:: Что нужно сделать ::
- A) Каким стихотворением, по словам отрывка, Некрасов выступил во второй части сборника?
- B) Переведите на английский это предложение из отрывка: «Четыре статьи — и в каждой новые и новые напоминания читателям о величии и гениальности Гоголя».
- C) Выведите без изменений всё из отрывка, начиная со слов «Нужно ли говорить, что» и вниз до слов «и гениальности Гоголя.».

┌─ Отрывок

Нужно ли говорить, что и в двух других статьях Белинского, входящих во вторую часть некрасовского сборника, «Александринский театр» и «Петербургская литература», — та же борьба за Гоголя? В последней из этих статей Белинский снова прославляет его как «человека с огромным талантом и гениальным взглядом па вещи».[67]

Четыре статьи — и в каждой новые и новые напоминания читателям о величии и гениальности Гоголя.

К Белинскому примкнул и Некрасов, выступивший во второй части сборника со стихотворением «Чиновник». По сравнению с позднейшими стихами Некрасова это стихотворение, как мы ниже увидим, является недостаточно сильным, но все же оно представляет собою заметную веху в истории некрасовского творчества: оно было первым стихотворением Некрасова, которое он написал под непосредственным влиянием Гоголя. Кроме того, в нем есть прямое указание на Гоголя: изображенный в нем взяточник, ненавидя автора «Ревизора» как обличителя взяточников, требует, чтобы этого «вредного автора» правительство сослало в Сибирь. Возмущенный знаменитой комедией Гоголя,

Свирепствовал он, не жалея груди, Дивился, как допущена в печать, И как благонамеренные люди Не совестятся видеть и читать. С досады пил (сильна была досада!) В удвоенном количестве чихирь И говорил, что авторов бы надо За дерзости подобные — в Сибирь!.. (I, 198)

Слово «видеть» в 4-й строке показывает, что речь идет о пьесе «Ревизор», которую чиновник мог видеть на сцене.

К стихам тут же приложен рисунок (должно быть, Ковригина). Рисунок этот служит комментарием к вышеприведенному стихотворению Некрасова: чиновник, сидя за рюмкой любимого своего чихиря, указывает одной рукой на сибирский пейзаж, висящий у него на стене, а другой — на том сочинений Гоголя, где крупными буквами напечатано заглавие его повести «Шинель».

└─
┌─ Исходные данные

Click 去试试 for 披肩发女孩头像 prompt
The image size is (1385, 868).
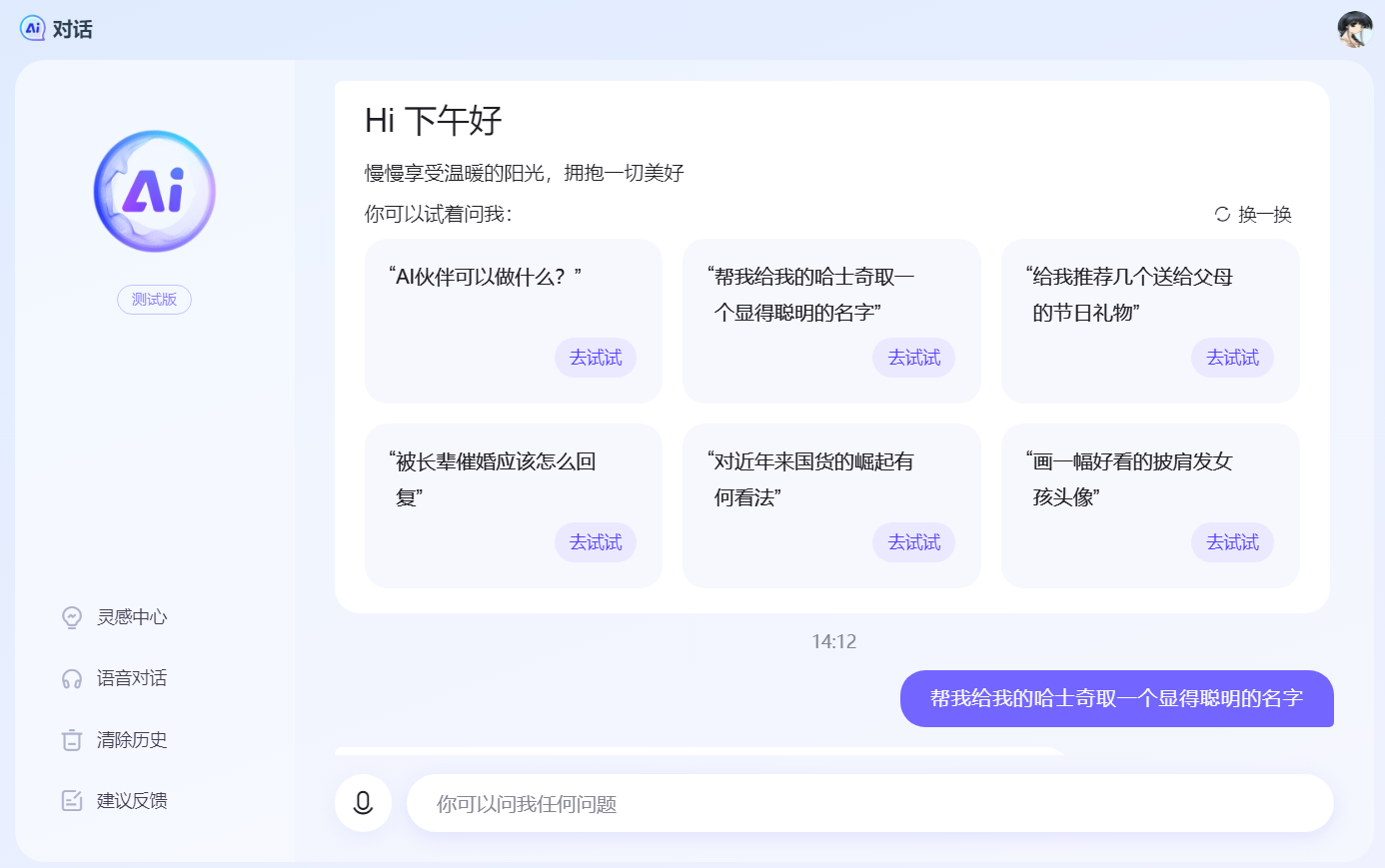tap(1232, 542)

└─

:: Правильные ответы ::
- A) Стихотворением «Чиновник».

- B) Four articles, and in each of them new and ever new reminders to readers of Gogol's greatness and genius.

- C)
Нужно ли говорить, что и в двух других статьях Белинского, входящих во вторую часть некрасовского сборника, «Александринский театр» и «Петербургская литература», — та же борьба за Гоголя? В последней из этих статей Белинский снова прославляет его как «человека с огромным талантом и гениальным взглядом па вещи».[67]

Четыре статьи — и в каждой новые и новые напоминания читателям о величии и гениальности Гоголя.